No pueden, una vez que su particular criterio jurídico ha sido desvirtuado en dos instancias, acudir al excepcional mecanismo de la tutela para imponerlo, pretendiendo desconocer la naturaleza inmutable que ampara a las decisiones judiciales proferidas por los funcionarios accionados al adquirir firmeza. 5. De otro lado, no se advierte que las determinaciones adoptadas constituyan o configuren vías de hecho, pues no se presentan como resultado del capricho o la arbitrariedad de los funcionarios judiciales que las profirieron ni como decisiones carentes de motivación o inconsultas.

Todo lo contrario se encuentran fundamentadas en argumentos fácticos y jurídicos razonables. En efecto: el juzgado precisó que teniendo en cuenta que el Hospital Integrado San Antonio de Puente Nacional E.S.E., es una entidad o establecimiento público descentralizado del orden municipal, encargado de la prestación del servicio público de salud, para el embargo de sus bienes e ingresos debía tenerse en cuenta lo establecido en el artículo 684 del C. de P. C. y demás normas que establecían limitantes o excepciones a dicha medida cautelar.

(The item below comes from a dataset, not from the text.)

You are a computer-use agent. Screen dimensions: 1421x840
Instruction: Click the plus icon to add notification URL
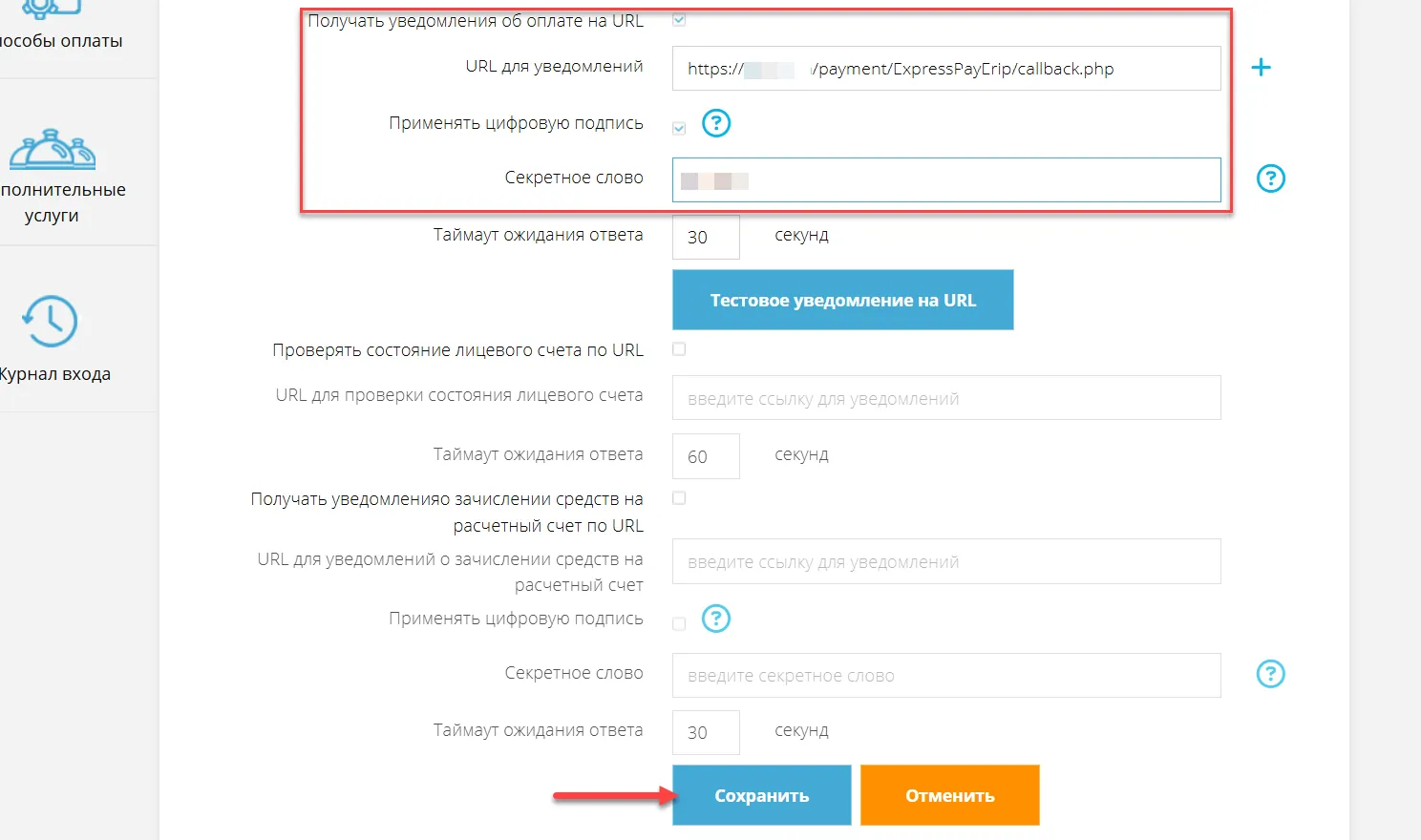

A su turno, la Corporación que desató el recurso de apelación, con fundamento en un fallo del Consejo de Estado del 3 de septiembre de 1998, estableció que los bienes de la entidad demandada únicamente podían ser embargados hasta en una tercera parte de conformidad con lo establecido en la misma norma mencionada por el a quo, siempre que los recursos afectados no tuvieran destinación específica y no pertenecieran al régimen subsidiado de conformidad con lo previsto en la Ley 715 de 2001 y el artículo 8 del Decreto 050 de 2003.

En mérito de lo expuesto, la Corte suprema de Justicia, Sala de Casación Penal, administrando justicia en nombre de la República y por autoridad de la Ley, RESUELVE 1.- CONFIRMAR la decisión impugnada. 2.- Notificar de conformidad con el artículo 30 del Decreto 2591 de 1991. 3.- Remitir el proceso a la Corte Constitucional para su eventual revisión, una vez cobre ejecutoria la presente decisión.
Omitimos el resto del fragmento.